● MATERIAL FOR THIS EXERCISE:
■ ■ ■ ■ ■ ■ ■

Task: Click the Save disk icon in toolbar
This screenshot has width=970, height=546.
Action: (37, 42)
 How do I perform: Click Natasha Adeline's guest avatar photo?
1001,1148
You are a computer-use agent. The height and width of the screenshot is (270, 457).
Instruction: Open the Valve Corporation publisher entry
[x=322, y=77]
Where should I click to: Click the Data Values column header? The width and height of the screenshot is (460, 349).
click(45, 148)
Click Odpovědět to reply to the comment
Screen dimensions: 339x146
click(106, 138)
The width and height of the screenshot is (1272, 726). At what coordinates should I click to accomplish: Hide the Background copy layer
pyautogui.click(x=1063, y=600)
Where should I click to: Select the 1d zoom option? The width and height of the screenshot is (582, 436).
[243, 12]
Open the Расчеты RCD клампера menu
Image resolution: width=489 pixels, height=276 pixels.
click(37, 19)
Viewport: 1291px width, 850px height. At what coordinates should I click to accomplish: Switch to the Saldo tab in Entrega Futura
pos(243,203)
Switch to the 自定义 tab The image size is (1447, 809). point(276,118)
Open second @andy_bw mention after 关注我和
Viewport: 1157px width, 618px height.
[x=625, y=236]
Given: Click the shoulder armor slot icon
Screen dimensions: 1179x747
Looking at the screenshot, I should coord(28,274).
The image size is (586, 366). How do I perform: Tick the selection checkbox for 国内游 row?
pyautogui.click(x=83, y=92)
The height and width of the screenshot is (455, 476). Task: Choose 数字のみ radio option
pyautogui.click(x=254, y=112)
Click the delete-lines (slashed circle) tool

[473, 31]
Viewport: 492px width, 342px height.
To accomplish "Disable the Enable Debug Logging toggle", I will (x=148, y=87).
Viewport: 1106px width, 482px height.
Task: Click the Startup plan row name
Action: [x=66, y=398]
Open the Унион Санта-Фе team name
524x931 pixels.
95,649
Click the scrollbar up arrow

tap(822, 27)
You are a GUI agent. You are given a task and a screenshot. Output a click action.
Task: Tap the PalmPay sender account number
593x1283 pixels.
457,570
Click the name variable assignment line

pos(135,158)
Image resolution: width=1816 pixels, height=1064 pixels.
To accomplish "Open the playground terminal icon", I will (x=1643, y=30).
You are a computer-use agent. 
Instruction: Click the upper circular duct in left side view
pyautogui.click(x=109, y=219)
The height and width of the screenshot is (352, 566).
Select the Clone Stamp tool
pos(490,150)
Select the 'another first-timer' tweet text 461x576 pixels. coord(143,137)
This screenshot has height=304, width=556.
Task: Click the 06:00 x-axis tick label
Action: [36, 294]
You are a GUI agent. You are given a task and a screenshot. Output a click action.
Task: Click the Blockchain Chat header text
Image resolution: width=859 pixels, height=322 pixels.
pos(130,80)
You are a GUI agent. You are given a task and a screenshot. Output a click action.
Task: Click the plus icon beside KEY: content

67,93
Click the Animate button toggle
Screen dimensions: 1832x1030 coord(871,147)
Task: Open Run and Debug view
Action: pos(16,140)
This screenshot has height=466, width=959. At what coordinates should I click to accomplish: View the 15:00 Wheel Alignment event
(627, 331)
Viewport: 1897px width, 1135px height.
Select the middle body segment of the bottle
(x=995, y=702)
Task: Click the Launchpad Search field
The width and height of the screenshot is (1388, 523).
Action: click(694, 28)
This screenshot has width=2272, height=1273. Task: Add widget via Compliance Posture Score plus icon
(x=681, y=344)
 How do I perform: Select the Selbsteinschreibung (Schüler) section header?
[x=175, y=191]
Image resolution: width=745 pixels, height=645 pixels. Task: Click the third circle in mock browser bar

■ ■ ■ ■ ■ ■ ■

● WHAT TO DO: Copy out all of the data above word for word, keeping every line as it appears.

● EXERCISE SOLUTION:
Task: Click the Save disk icon in toolbar
This screenshot has width=970, height=546.
Action: (37, 42)
 How do I perform: Click Natasha Adeline's guest avatar photo?
1001,1148
You are a computer-use agent. The height and width of the screenshot is (270, 457).
Instruction: Open the Valve Corporation publisher entry
[x=322, y=77]
Where should I click to: Click the Data Values column header? The width and height of the screenshot is (460, 349).
click(45, 148)
Click Odpovědět to reply to the comment
Screen dimensions: 339x146
click(106, 138)
The width and height of the screenshot is (1272, 726). At what coordinates should I click to accomplish: Hide the Background copy layer
pyautogui.click(x=1063, y=600)
Where should I click to: Select the 1d zoom option? The width and height of the screenshot is (582, 436).
[243, 12]
Open the Расчеты RCD клампера menu
Image resolution: width=489 pixels, height=276 pixels.
click(37, 19)
Viewport: 1291px width, 850px height. At what coordinates should I click to accomplish: Switch to the Saldo tab in Entrega Futura
pos(243,203)
Switch to the 自定义 tab The image size is (1447, 809). point(276,118)
Open second @andy_bw mention after 关注我和
Viewport: 1157px width, 618px height.
[x=625, y=236]
Given: Click the shoulder armor slot icon
Screen dimensions: 1179x747
Looking at the screenshot, I should coord(28,274).
The image size is (586, 366). How do I perform: Tick the selection checkbox for 国内游 row?
pyautogui.click(x=83, y=92)
The height and width of the screenshot is (455, 476). Task: Choose 数字のみ radio option
pyautogui.click(x=254, y=112)
Click the delete-lines (slashed circle) tool

[473, 31]
Viewport: 492px width, 342px height.
To accomplish "Disable the Enable Debug Logging toggle", I will (x=148, y=87).
Viewport: 1106px width, 482px height.
Task: Click the Startup plan row name
Action: [x=66, y=398]
Open the Унион Санта-Фе team name
524x931 pixels.
95,649
Click the scrollbar up arrow

tap(822, 27)
You are a GUI agent. You are given a task and a screenshot. Output a click action.
Task: Tap the PalmPay sender account number
593x1283 pixels.
457,570
Click the name variable assignment line

pos(135,158)
Image resolution: width=1816 pixels, height=1064 pixels.
To accomplish "Open the playground terminal icon", I will (x=1643, y=30).
You are a computer-use agent. 
Instruction: Click the upper circular duct in left side view
pyautogui.click(x=109, y=219)
The height and width of the screenshot is (352, 566).
Select the Clone Stamp tool
pos(490,150)
Select the 'another first-timer' tweet text 461x576 pixels. coord(143,137)
This screenshot has height=304, width=556.
Task: Click the 06:00 x-axis tick label
Action: [36, 294]
You are a GUI agent. You are given a task and a screenshot. Output a click action.
Task: Click the Blockchain Chat header text
Image resolution: width=859 pixels, height=322 pixels.
pos(130,80)
You are a GUI agent. You are given a task and a screenshot. Output a click action.
Task: Click the plus icon beside KEY: content

67,93
Click the Animate button toggle
Screen dimensions: 1832x1030 coord(871,147)
Task: Open Run and Debug view
Action: pos(16,140)
This screenshot has height=466, width=959. At what coordinates should I click to accomplish: View the 15:00 Wheel Alignment event
(627, 331)
Viewport: 1897px width, 1135px height.
Select the middle body segment of the bottle
(x=995, y=702)
Task: Click the Launchpad Search field
The width and height of the screenshot is (1388, 523).
Action: click(694, 28)
This screenshot has width=2272, height=1273. Task: Add widget via Compliance Posture Score plus icon
(x=681, y=344)
 How do I perform: Select the Selbsteinschreibung (Schüler) section header?
[x=175, y=191]
Image resolution: width=745 pixels, height=645 pixels. Task: Click the third circle in mock browser bar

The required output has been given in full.